Acanthamoeba castellanii of the T4 genotype is a potential environmental host for Enterobacter aerogenes and Aeromonas hydrophila.

BACKGROUND: Acanthamoeba can interact with a wide range of microorganisms such as viruses, algae, yeasts, protists and bacteria including Legionella pneumophila, Pseudomonas aeruginosa, Vibrio cholerae, Helicobacter pylori, Listeria monocytogenes, Mycobacterium spp., and Escherichia coli. In this capacity, Acanthamoeba has been suggested as a vector in the transmission of bacterial pathogens to the susceptible hosts.

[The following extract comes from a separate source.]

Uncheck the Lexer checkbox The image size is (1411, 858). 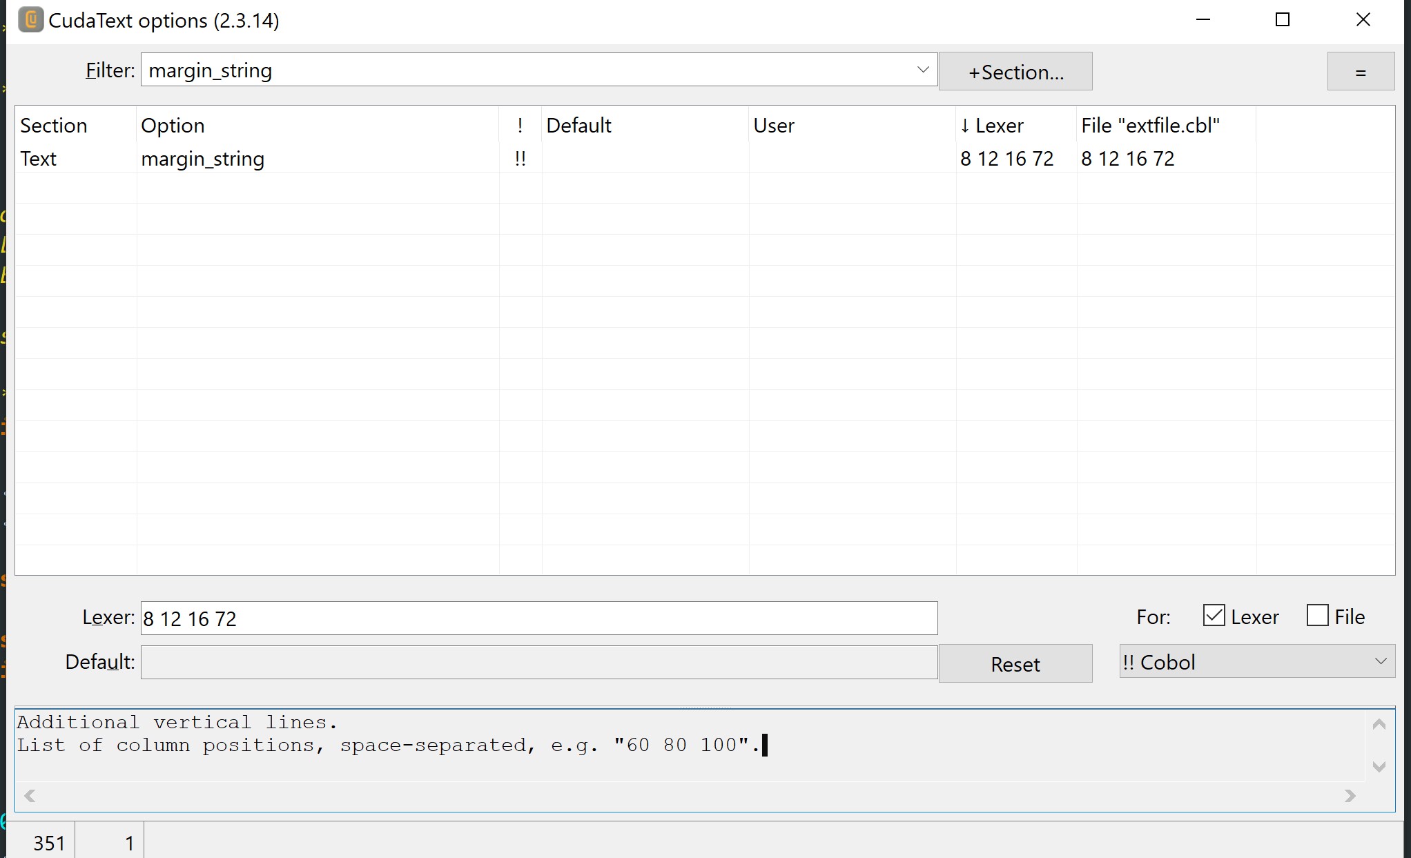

METHODS: Here, we used a keratitis isolate of A. castellanii of the T4 genotype and studied its interactions with two bacterial genera which have not been tested before, Enterobacter aerogenes, and Aeromonas hydrophila, as well as E. coli. Assays were performed to determine bacterial association with and invasion of A. castellanii. Additionally, bacterial survival intracellular of A. castellanii trophozoites as well as cysts was determined. RESULTS: All three bacterial isolates tested, associated, invaded, and survived inside A. castellanii trophozoites as well as A. castellanii cysts. However, E. aerogenes and E. coli exhibited significantly reduced association with and invasion of A. castellanii as compared with A. hydrophila (P < 0.01 using paired T-test, one tail distribution). In the long term survival assays, all three bacterial isolates tested remained viable inside A. castellanii trophozoites, while amoeba remained intact; however A. hydrophila exhibited higher survival inside amoebae (14.54 ± 3.3 bacteria:amoeba ratio) compared with E. aerogenes (3.96 ± 0.7 bacteria:amoeba ratio) and E. coli (5.85 ± 1.1 bacteria:amoeba ratio). A. hydrophila, E. coli, and E. aerogenes remained viable during the encystment process and exhibited higher levels of recovery from mature cysts (14.13 ± 0.89 A. hydrophila:amoeba ratio, 10.13 ± 1.17 E. aerogenes:amoeba ratio, and 11.95 ± 0.7 E. coli:amoeba ratio). CONCLUSIONS: A. hydrophila and E. aerogenes also joined the ranks of other bacteria that could benefit from A. castellanii. Because cysts can be airborne, these findings suggest that Acanthamoeba is a potential vector in the transmission of A. hydrophila and E. aerogenes to susceptible hosts.